• [SHORT PROBLEM]: Write out the material below word for word, without the pictures.
===============
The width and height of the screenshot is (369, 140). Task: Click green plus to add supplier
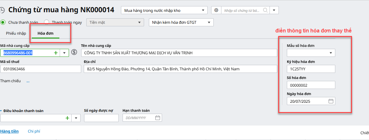point(56,53)
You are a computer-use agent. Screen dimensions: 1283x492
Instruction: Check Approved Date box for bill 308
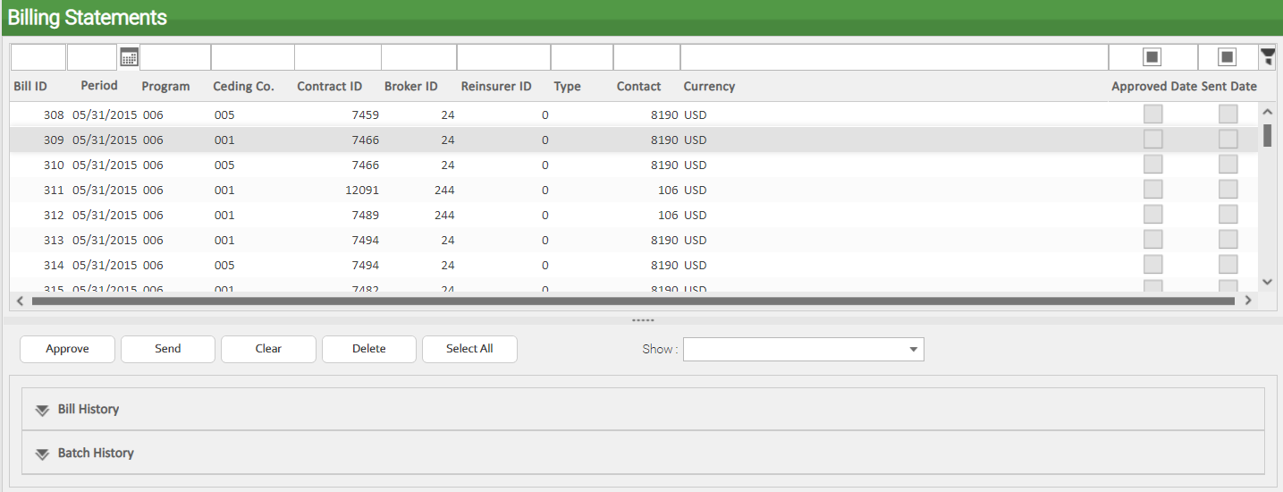pyautogui.click(x=1152, y=115)
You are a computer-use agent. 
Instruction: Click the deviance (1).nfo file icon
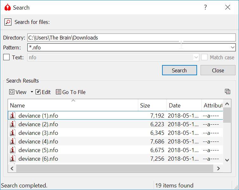click(13, 116)
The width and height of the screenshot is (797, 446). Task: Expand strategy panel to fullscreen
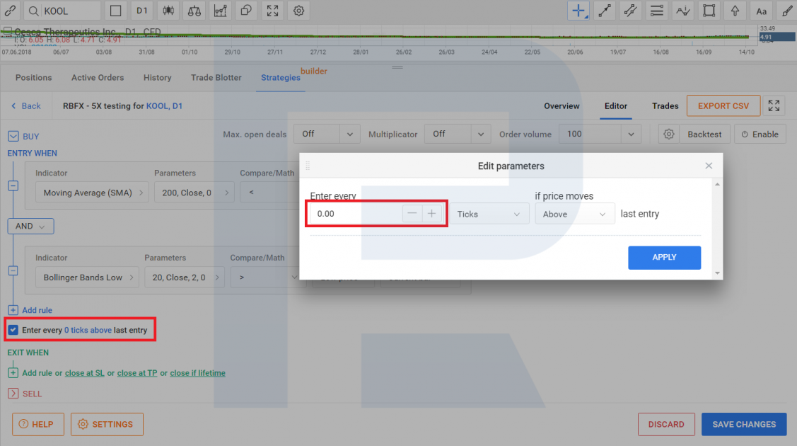click(774, 106)
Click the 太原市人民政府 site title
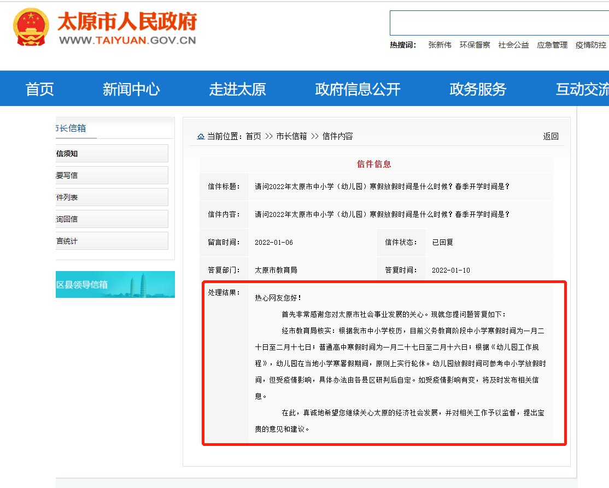 127,22
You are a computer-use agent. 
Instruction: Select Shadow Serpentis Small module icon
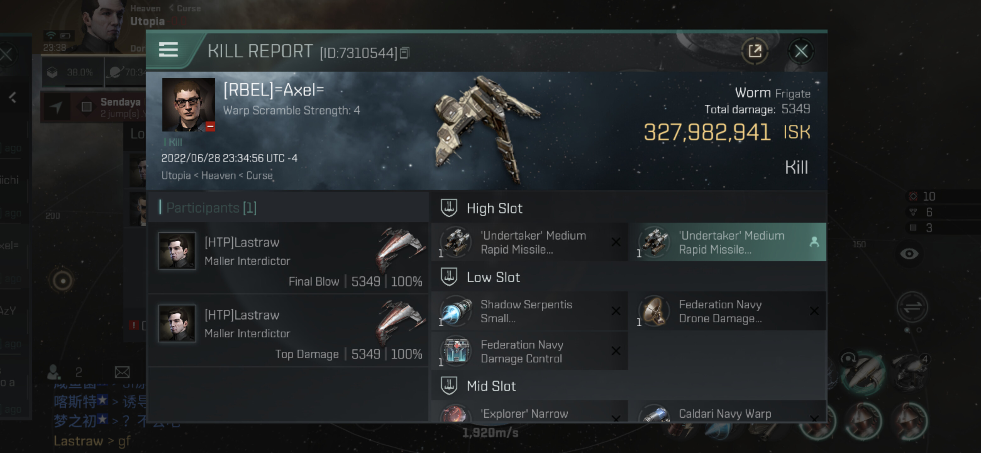456,311
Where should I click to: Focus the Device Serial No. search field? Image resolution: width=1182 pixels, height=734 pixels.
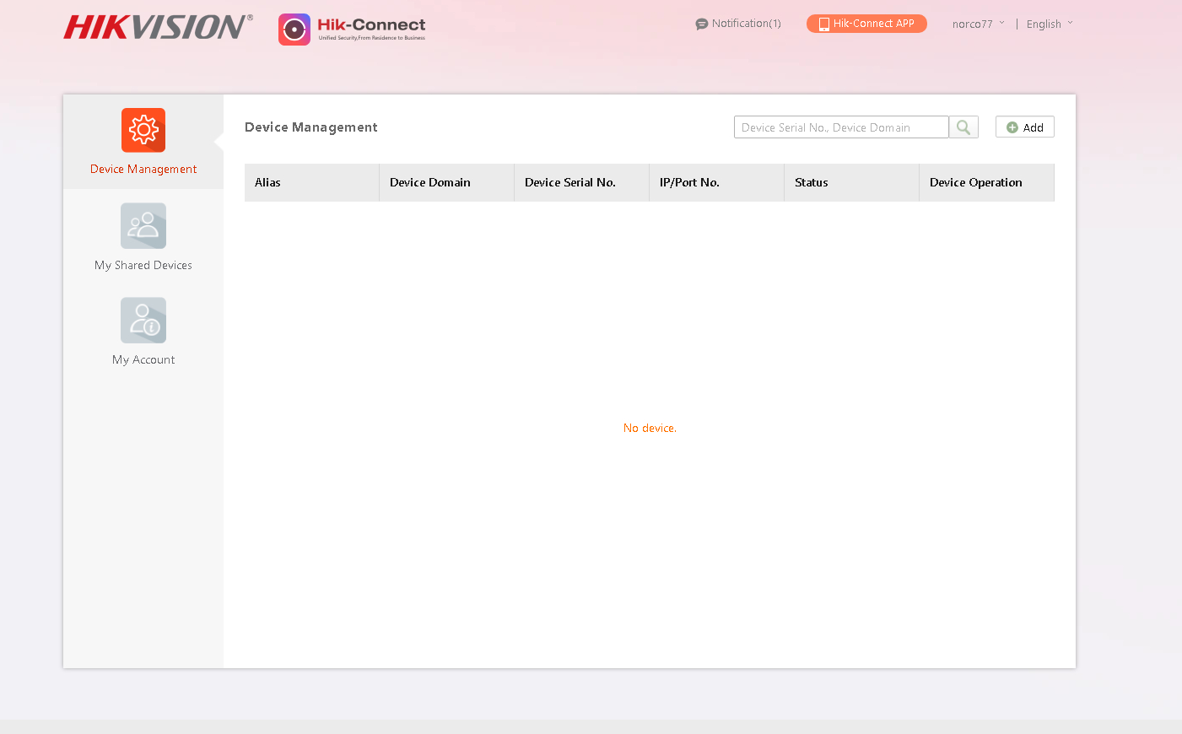pyautogui.click(x=840, y=127)
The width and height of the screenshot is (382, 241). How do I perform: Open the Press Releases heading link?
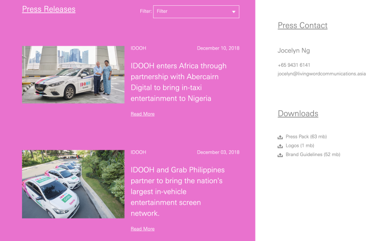49,9
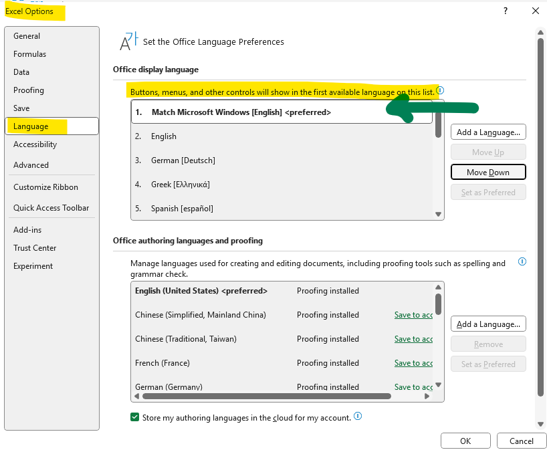Click Add a Language under authoring languages

488,324
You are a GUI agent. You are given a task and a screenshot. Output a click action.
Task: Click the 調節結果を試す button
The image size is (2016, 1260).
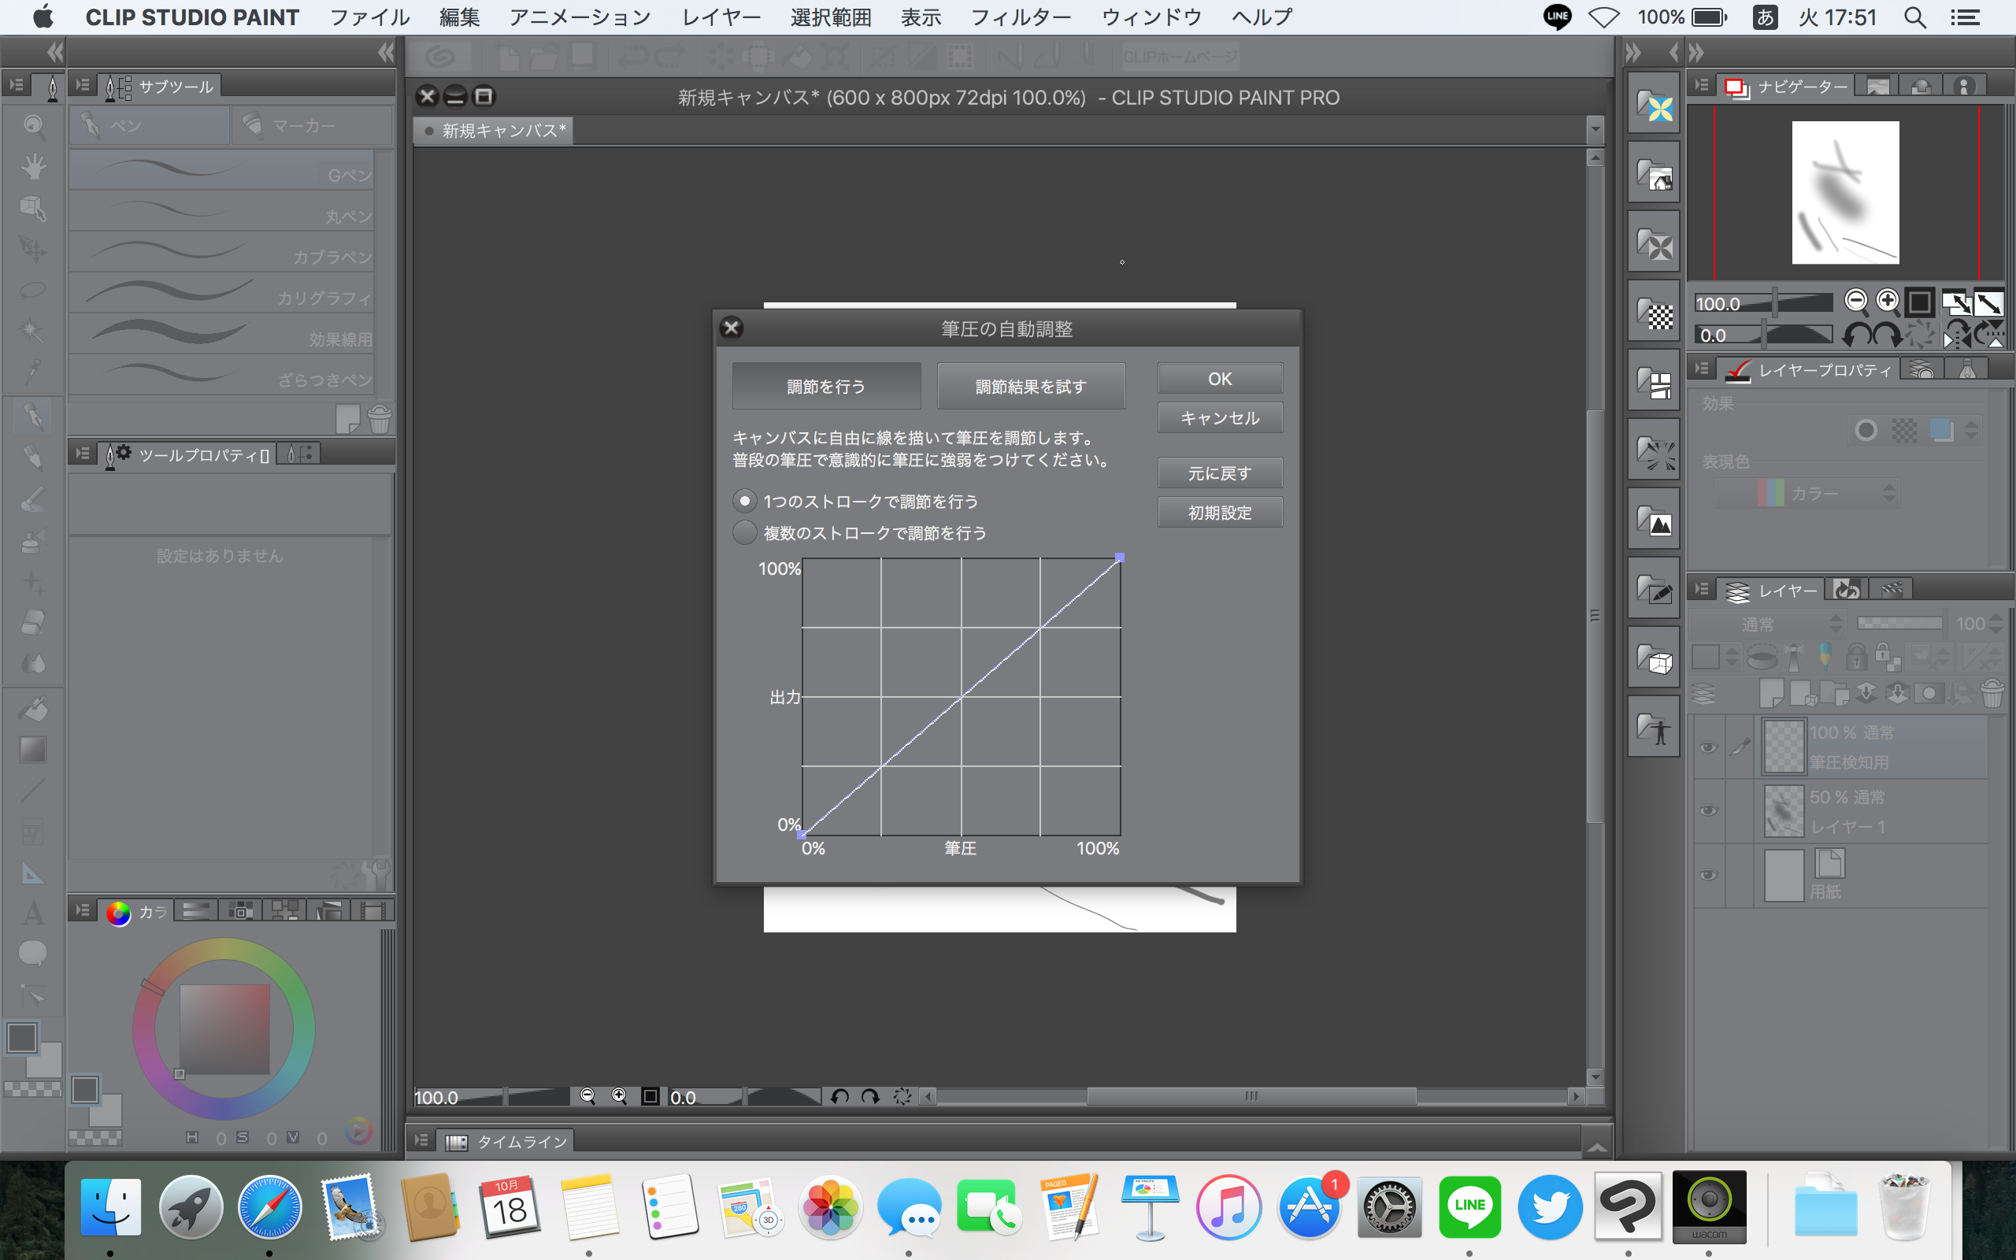1030,387
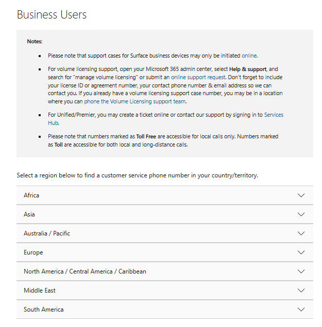Follow the 'online support request' link
Image resolution: width=322 pixels, height=327 pixels.
click(x=198, y=77)
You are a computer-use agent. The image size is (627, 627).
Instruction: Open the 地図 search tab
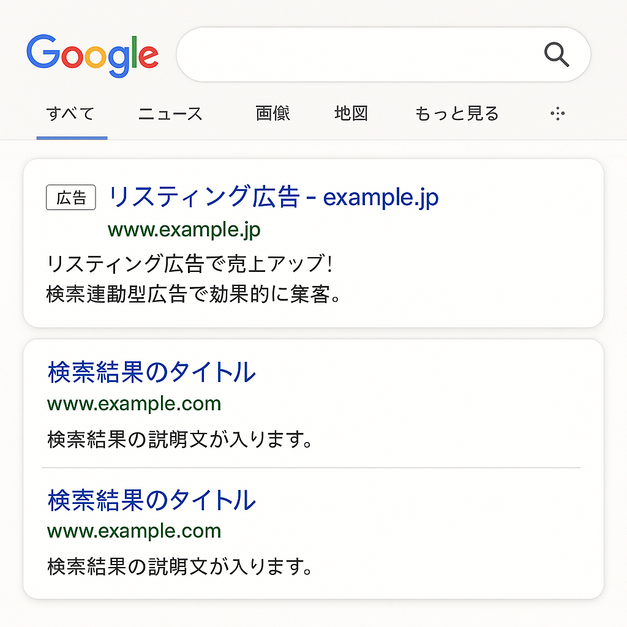[351, 114]
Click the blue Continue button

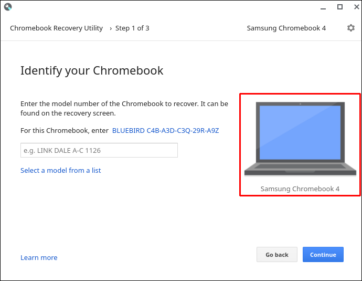(323, 254)
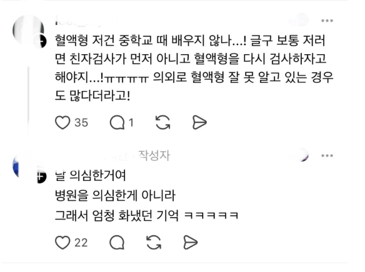Open replies via speech bubble beside count 1
This screenshot has height=272, width=365.
(x=117, y=122)
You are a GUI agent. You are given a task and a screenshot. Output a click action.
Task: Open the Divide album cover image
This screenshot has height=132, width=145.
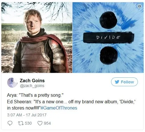(x=108, y=38)
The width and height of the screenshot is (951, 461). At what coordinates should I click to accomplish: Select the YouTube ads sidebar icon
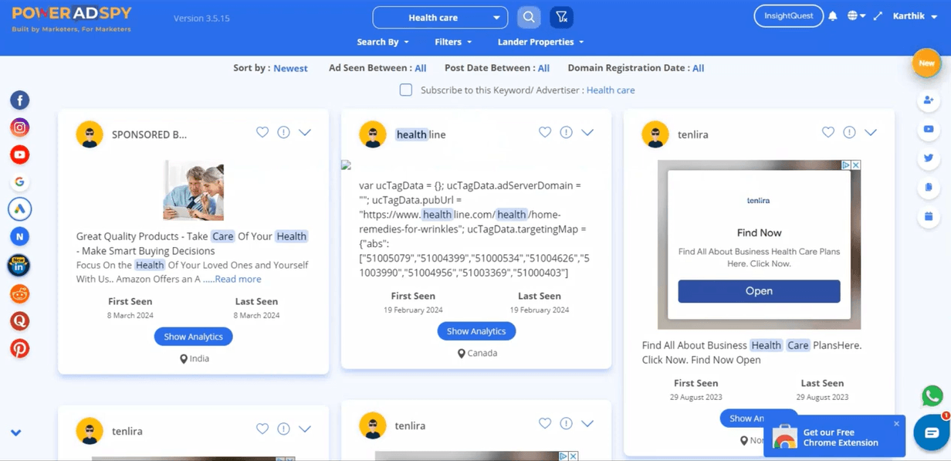[19, 155]
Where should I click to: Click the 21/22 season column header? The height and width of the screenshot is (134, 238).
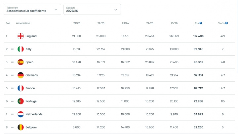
===============
• [RESULT OF THE EXERCISE]:
The width and height of the screenshot is (369, 140). Task: Click green plus to add supplier
point(56,53)
You are a computer-use agent. Screen dimensions: 1283x492
Instruction: Check Approved Date box for bill 308
pyautogui.click(x=1152, y=115)
You are a computer-use agent. 
Instruction: Click the deviance (1).nfo file icon
click(13, 116)
The width and height of the screenshot is (797, 446). Task: Expand strategy panel to fullscreen
click(774, 106)
Click the 太原市人民政府 site title
 127,22
You are a computer-use agent. 
Instruction: Select Shadow Serpentis Small module icon
456,311
Where should I click to: Focus the Device Serial No. search field? Image resolution: width=1182 pixels, height=734 pixels.
pyautogui.click(x=840, y=127)
The width and height of the screenshot is (382, 241). How do I perform: Open the Press Releases heading link?
49,9
Click Add a Language under authoring languages

488,324
You are a GUI agent. You are given a task and a screenshot. Output a click action.
Task: Click the 調節結果を試す button
The image size is (2016, 1260).
1030,387
Follow the 'online support request' link
Image resolution: width=322 pixels, height=327 pixels.
click(x=198, y=77)
You are a computer-use agent. The image size is (627, 627).
Instruction: Open the 地図 search tab
[351, 114]
Click the blue Continue button

(323, 254)
Open replies via speech bubble beside count 1
This screenshot has height=272, width=365.
(x=117, y=122)
You are a GUI agent. You are given a task and a screenshot. Output a click action.
Task: Open the Divide album cover image
This screenshot has height=132, width=145.
(x=108, y=38)
The width and height of the screenshot is (951, 461). At what coordinates should I click to accomplish: Select the YouTube ads sidebar icon
[19, 155]
Where should I click to: Click the 21/22 season column header? The height and width of the screenshot is (134, 238).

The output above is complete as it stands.